Na altura do nascimento de Fernando Augusto, a família paterna governava os ducados de Coburgo e Saalfeld, unidos desde 1735 e situados ambos na Turíngia (embora Coburgo pertença actualmente ao estado alemão da Baviera). Tinham sobrevivido como Estado independente às guerras francesas (1792-1815), à integração na Confederação do Reno (1806-1813) e à recomposição política da Confederação Germânica concebida em 1814-1815 no Congresso de Versalhes. Como tantos outros estados germânicos, o ducado de Saxe-Coburgo-Saalfeld caíra sob domínio francês. Ocupado militarmente em Outubro de 1806, foi integrado na Confederação do Reno dois meses depois. O soberano Francisco Frederico (1750-1806), que era o avô do príncipe Fernando Augusto, faleceu nesse mesmo mês, depois de rer negociado a integração, e foi a duquesa-viúva, Augusta Reuss-Ebersdorf (1757-1831), que assumiu a regência numa posição muito delicada e perigosa. Ernesto (1784-1844), que sucederia ao pai com o título de Ernesto III, combatera nas fileiras russas e nesse ano de 1806 integrava o exército prussiano; o irmão mais novo, Leopoldo (1790-1865), embora ainda não combatente, detinha uma patente militar na Rússia; e Fernando Jorge (pai do futuro Fernando) era desde 1802 oficial nas forças armadas austríacas.
Com a paz de Tilsit, em Julho de 1807, a Casa de Coburgo foi recomposta, mas ao eclodir a guerra entre a França e a Áustria, em 1809, Napoleão exigiu que Fernando Jorge e um seu cunhado abandonassem o exército austríaco. Apesar da ameaça de julgamento em conselho de guerra, Fernando Jorge e o cunhado só fingiram acatar a ordem, continuando a combater sob falsa identidade. Não foi fácil para a mãe e os seus três filhos Ernesto, Fernando Jorge e o jovem Leopoldo preservar o ducado entre as exigências contraditórias da França, que os dominava, e os inimigos desta, a cujas cortes os Coburgos estavam ligados. Recuemos, pois, para percebermos como esta família se integrava no xadrez político da época e como já iniciara a sua espantosa ascensão, ainda antes da guerra europeia, intensificando-se a seguir. E entremos nos meandros dos seus casamentos e nascimentos para nos familiarizarmos com os muitos tios e primos do futuro Fernando II, cuja frequência de homonímia dificulta um tanto a tarefa.
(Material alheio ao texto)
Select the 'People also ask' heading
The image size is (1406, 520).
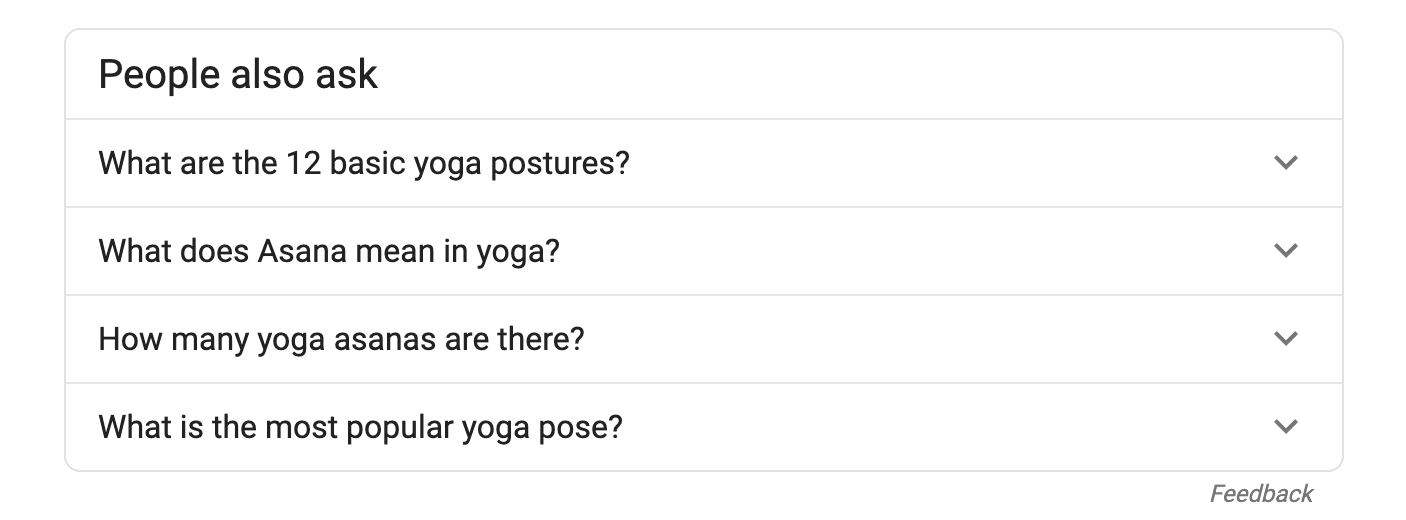tap(238, 75)
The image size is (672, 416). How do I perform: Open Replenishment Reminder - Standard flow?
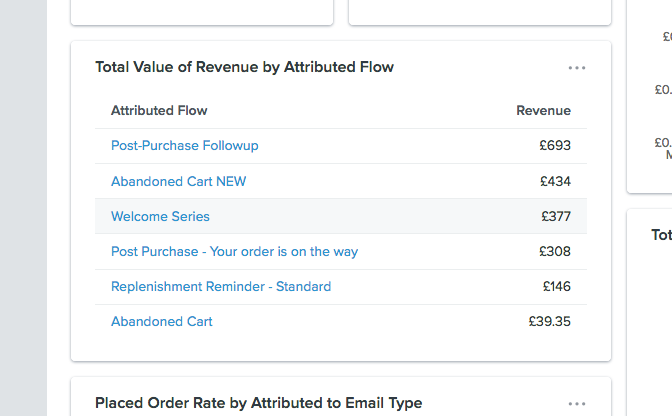[x=221, y=286]
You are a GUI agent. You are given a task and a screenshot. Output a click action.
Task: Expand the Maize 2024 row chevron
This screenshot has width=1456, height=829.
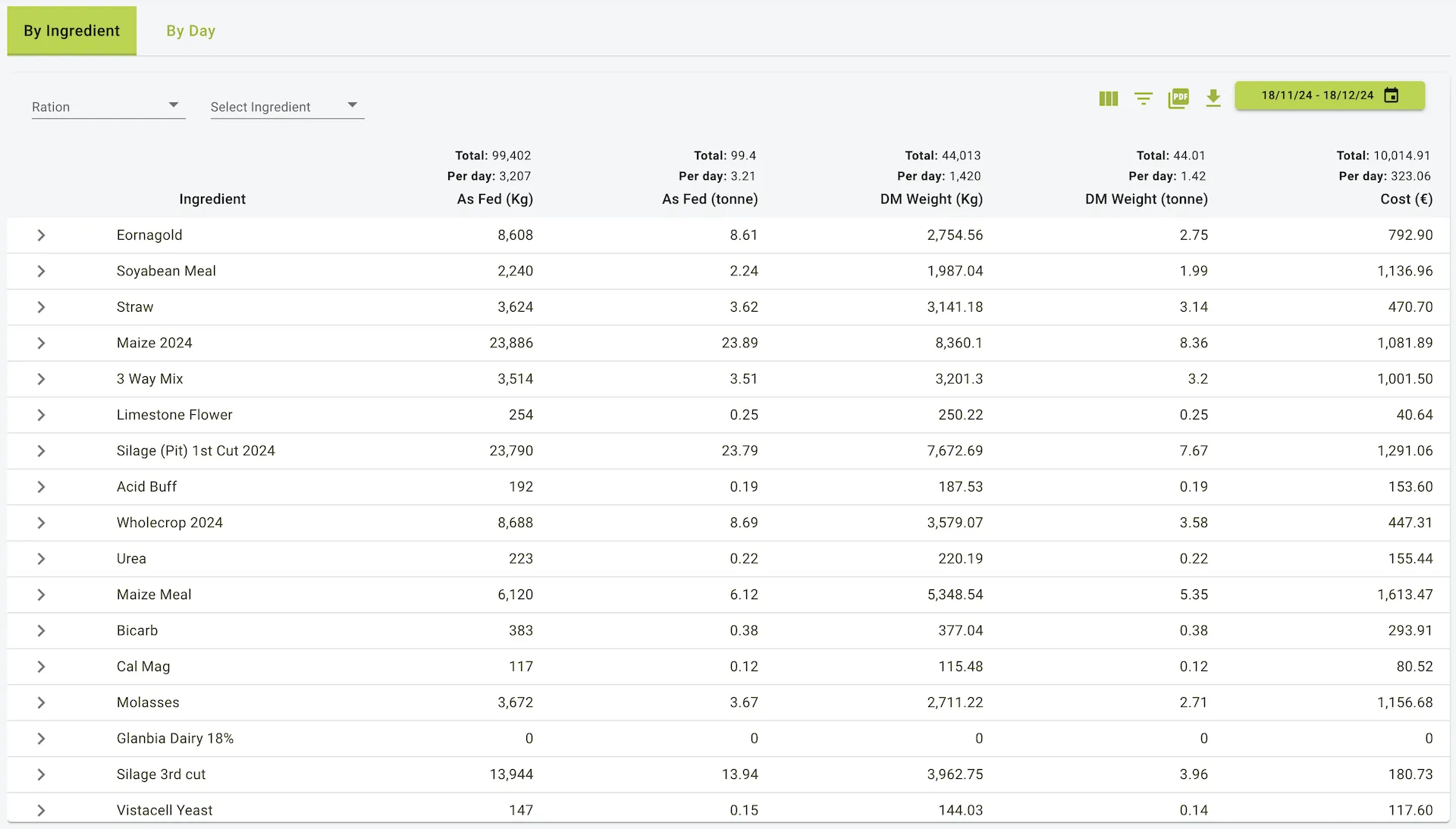point(41,343)
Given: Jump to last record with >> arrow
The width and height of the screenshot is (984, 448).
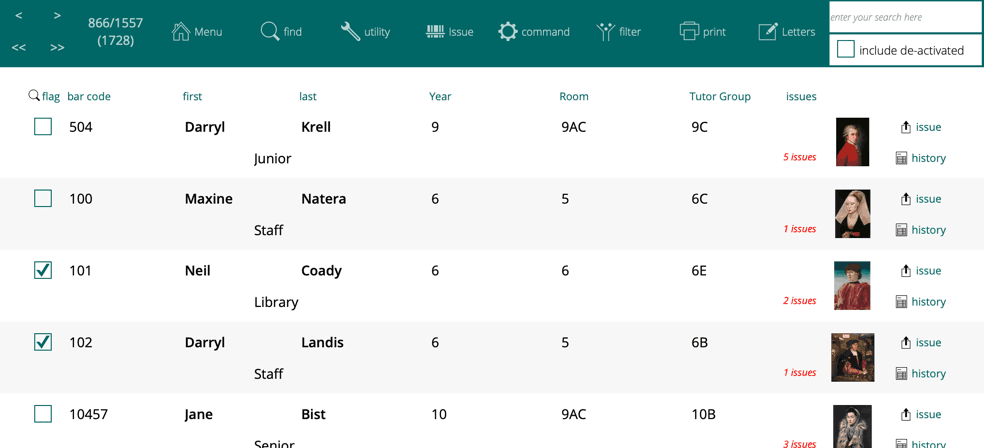Looking at the screenshot, I should pyautogui.click(x=57, y=47).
Em 1796 a tia Juliana (1781-1860), terceira filha do duque Francisco Frederico e de sua mulher Augusta, casou com Constantino Romanov, neto de Catarina II, a Grande, e filho do seu herdeiro, Paulo. Fora a velha czarina, germânica de nascimento, que depois de várias tentativas fracassadas para casar o neto com uma princesa alemã, convidara os duques reinantes de Saxe-Coburgo-Saalfeld a enviar a Moscovo as suas netas mais velhas. A proposta abria óptimas perspectivas à família, que tinha pouca influência política e graves carências financeiras, obstáculos de monta a um futuro promissor para as quatro filhas e seus irmãos Fernando Jorge e Leopoldo. A mãe apresentou-se na corte imperial russa com as três filhas mais velhas: Sofia, de 17 anos, Antonieta, de 16, e Juliana, de 14. Constantino não se interessou por nenhuma, mas a avó czarina obrigou-o a escolher e a eleita foi Juliana. Assim, a jovenzinha, pouco mais do que uma criança, ficou em Moscovo, realizando-se o casamento em inícios do ano seguinte, já após a morte de Catarina II e a entronização de Paulo I. Juliana, que na Rússia passou a ser Ana Feodorovna, assegurava à família uma aliança invejável. Por essa razão, os irmãos Ernesto e Leopoldo, como já vimos, eram oficiais do exército russo. Juliana foi profundamente infeliz, maltratada pelo marido. Oito anos depois conseguiu sair da Rússia e mais tarde obteve o divórcio e instalou-se na Suíça, onde viveu à sua vontade, apesar das pressões da família para se reconciliar com o marido. Como os Coburgos, sobretudo Leopoldo, sempre mantiveram boas relações com o ilustre parente Romanov, o casamento cumpriu os seus propósitos». In Maria Antónia Lopes, D. Fernando II, Um Rei Avesso à Política, Círculo de Leitores, 2013, ISBN 978-972-42-4894-3.